25 yıldır hepimize köşe dönme, gemiyi kurtarma sevdası aşılandı. Kanaatkar olan kendine yetecek kadarını, hadi biraz daha fazlasını isteyen toplum şimdi aç gözlü oldu. Kimse umurumuzda değil. Ana, baba, çocuk, eş, dost, ahbap kimse bizi ilgilendirmiyor. En fazlasını, hepsini ama hepsini ister olduk. Başkası ne olursa olsun umursamaz olduk. Öyle doymaz bir nefsimiz oldu ki. İlla büyük ikramiye çıksın istiyoruz. UMUT FAKİRİN EKMEYİ YE MEMET YE.” En büyük ikramiye işsiz, yoksul birine çıksa belki çıldırır.

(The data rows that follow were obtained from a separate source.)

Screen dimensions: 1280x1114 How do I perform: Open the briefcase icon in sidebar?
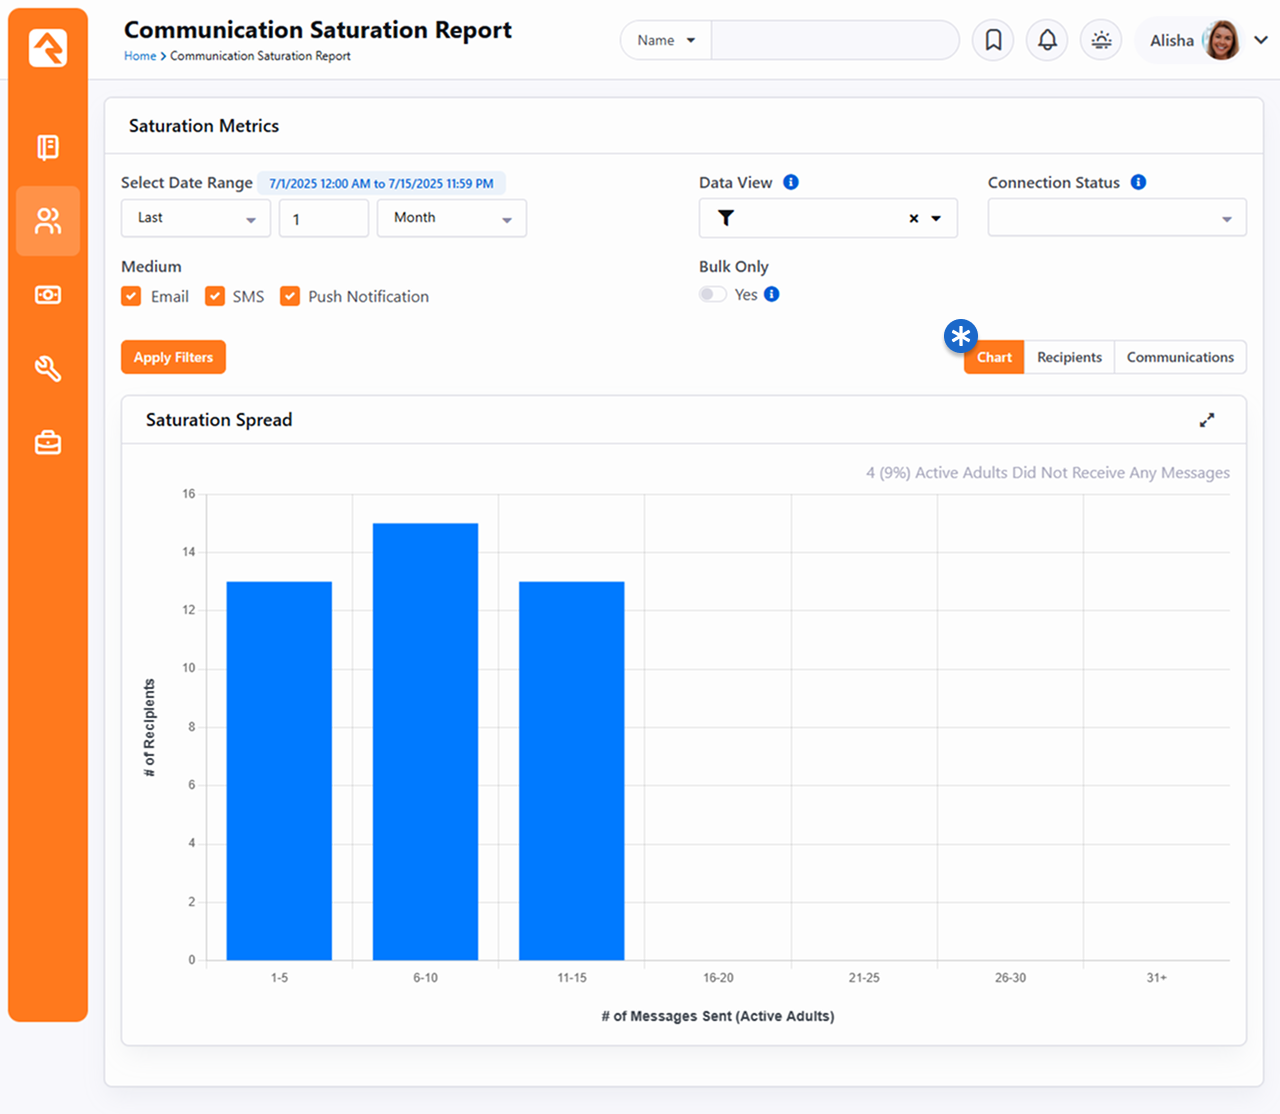(48, 442)
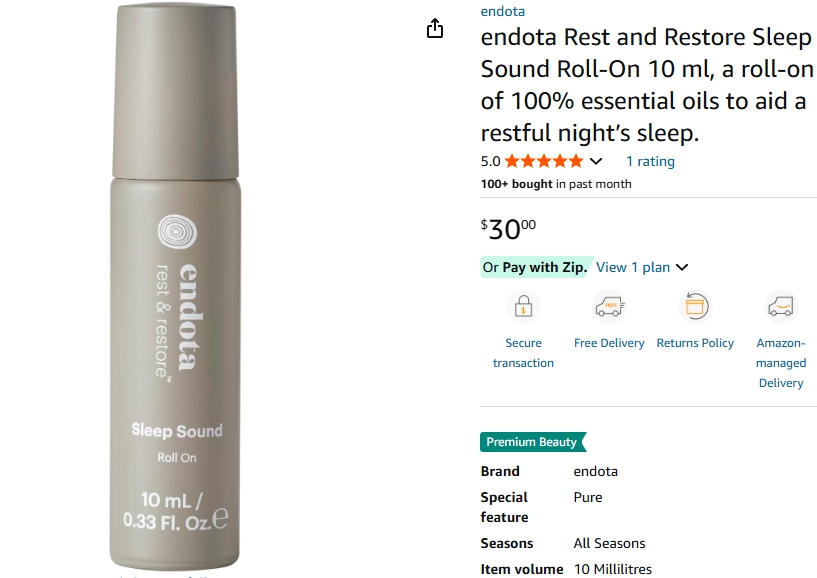Click the Returns Policy box icon
817x578 pixels.
coord(695,306)
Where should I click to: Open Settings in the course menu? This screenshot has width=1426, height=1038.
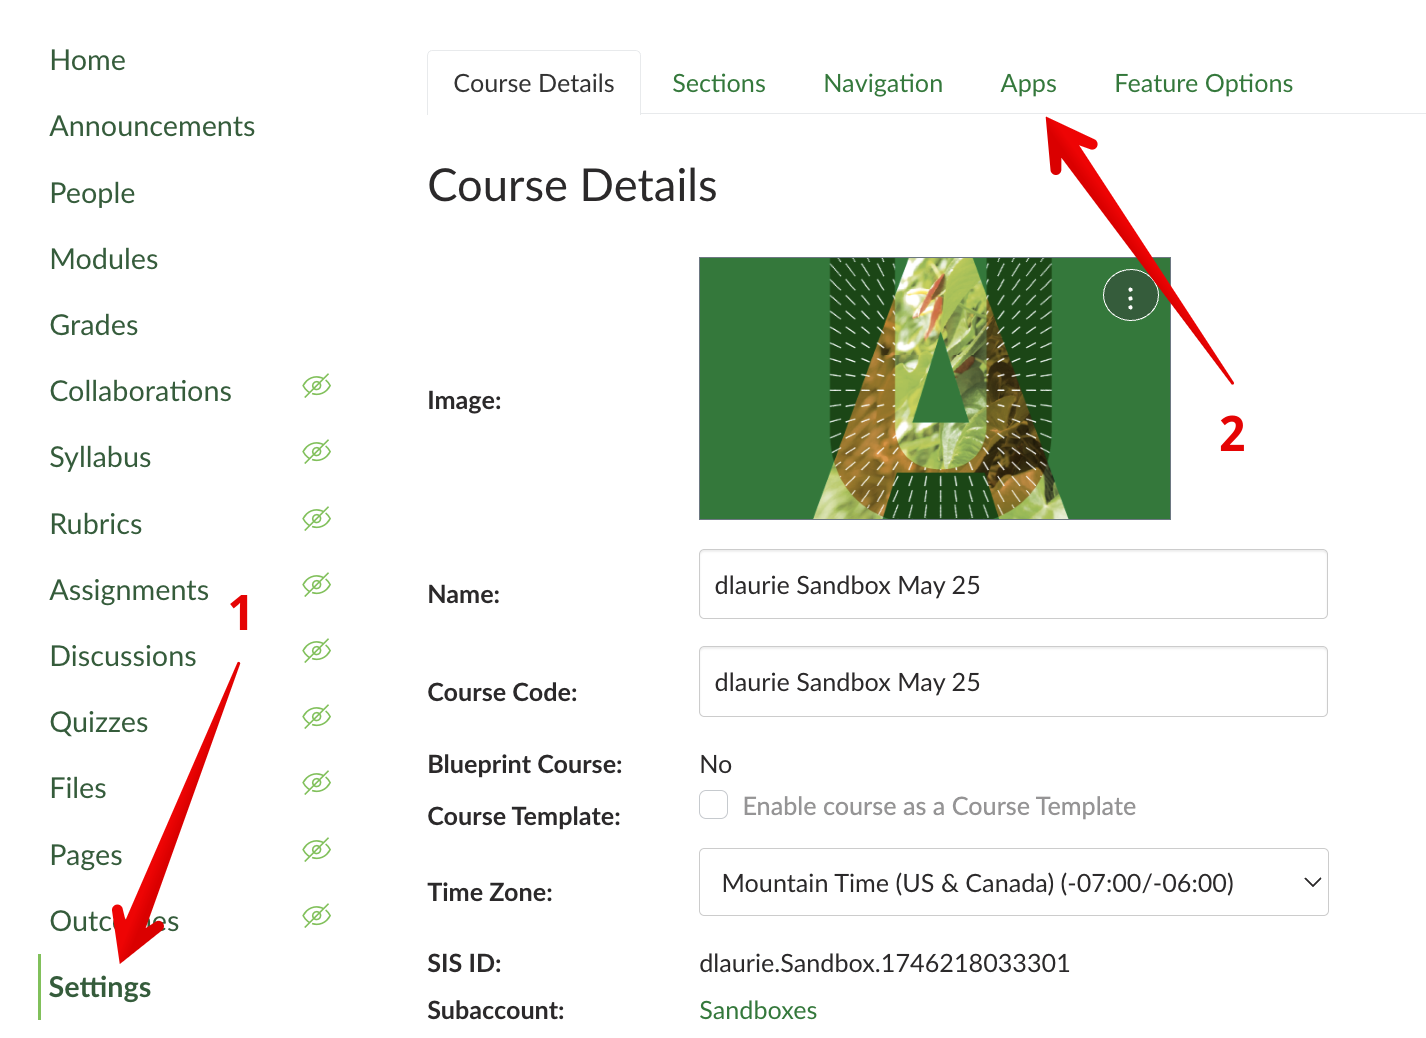click(x=100, y=987)
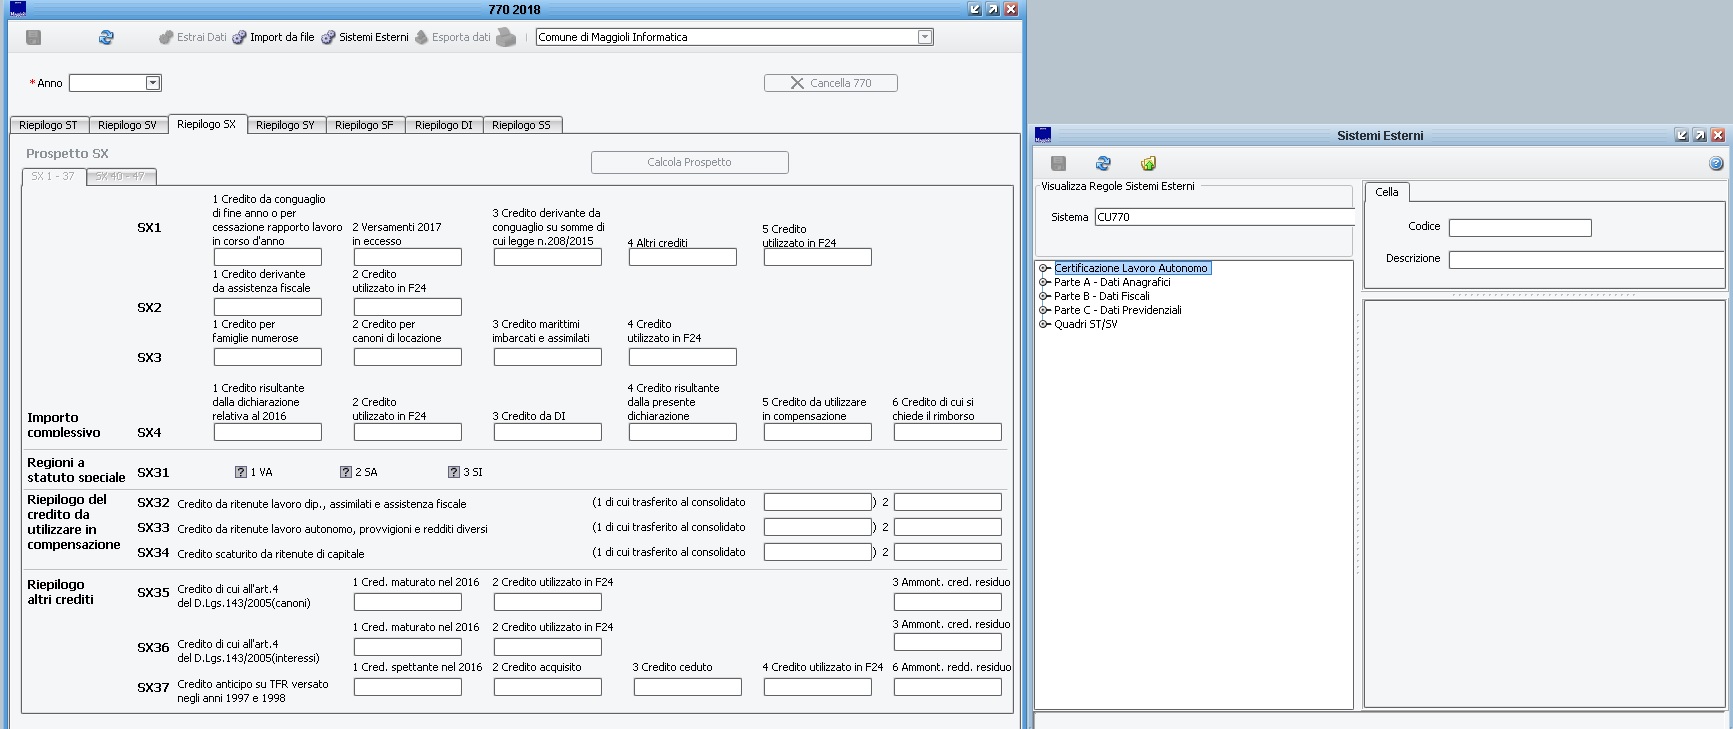Click the folder with green arrow icon
1733x729 pixels.
1148,163
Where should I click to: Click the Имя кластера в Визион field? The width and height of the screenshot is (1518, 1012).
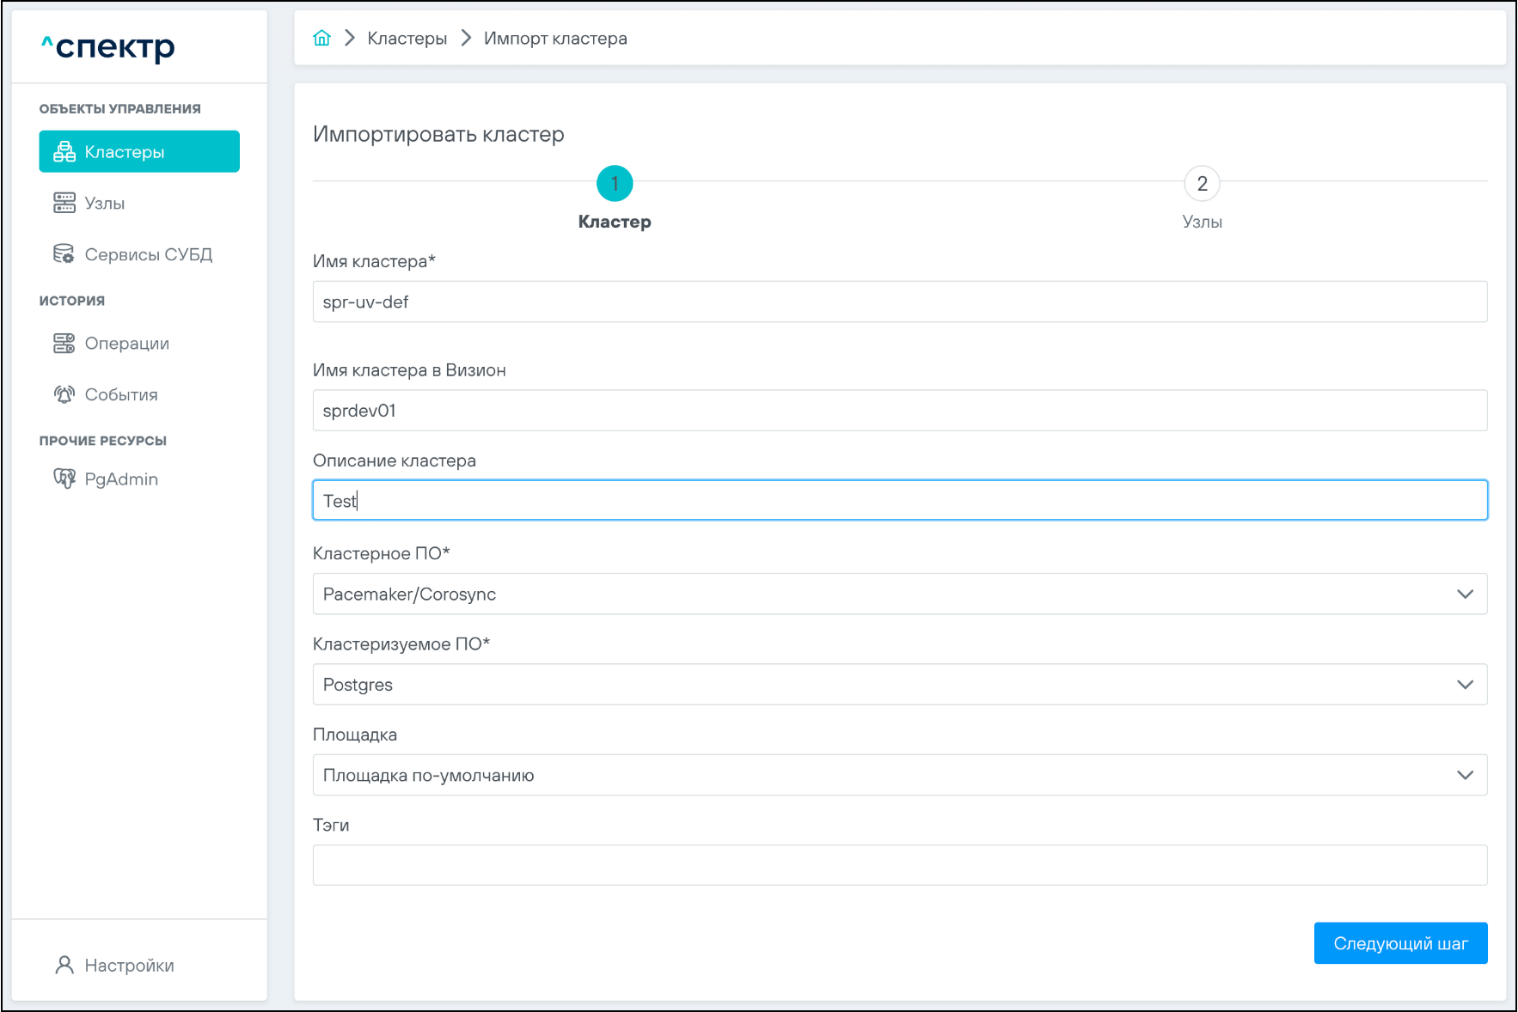click(899, 411)
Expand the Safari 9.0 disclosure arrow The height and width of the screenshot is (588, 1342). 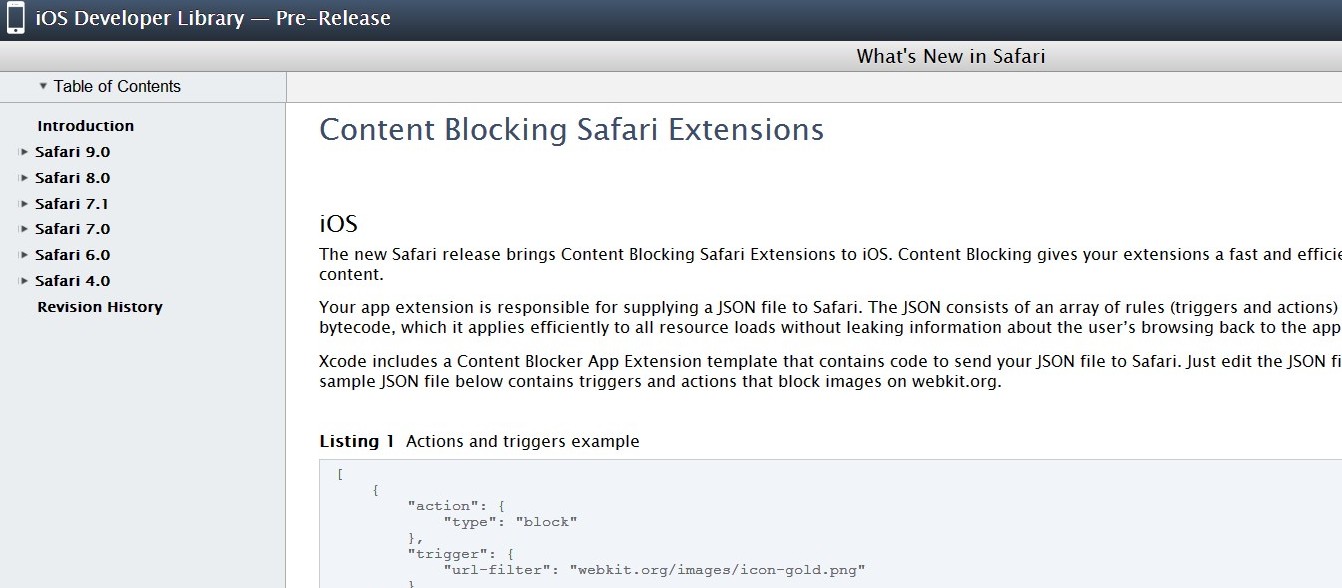coord(24,152)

Bilet alanlara “büyük ikramiye çıkarsa ne yapacaksınız?” diye sorduğunuzda birde “hayır kurumlarına vereceğim, yardım edecek o kadar yoksul var ki onlara yardım edeceğim” demez mi? Güler misin ağlar mısın? Külliyen yalandır. Büyük ikramiyeyi kazananı ara ki bulasın. İkramiyeyi bir bankacı alır. Belki yıllar sonra parayı bitirince kim olduğunu öğrenebiliriz. O zamanda “kıymetini bilemedim, o kadar para bitmez diyordum, bitiyormuş” der, aklı sıra kendinden sonrakilere ders verir.

YILBAŞINDA “BÜYÜK İKRAMİYE BU KADAR BÜYÜK” olmasa verilecek para 1 kişi yerine 20, 30 hatta 100 kişiye dağıtılsa, olmaz mı?” Olmaz. O zaman bu kadar kişi bilet alır mı? Büyük ikramiyeyi kazanmak için bir çok zengin, fabrikatör, tüccar, bankacı, sanayici, iş adamı bile bilet alıyor hayalini kurmuyor mu?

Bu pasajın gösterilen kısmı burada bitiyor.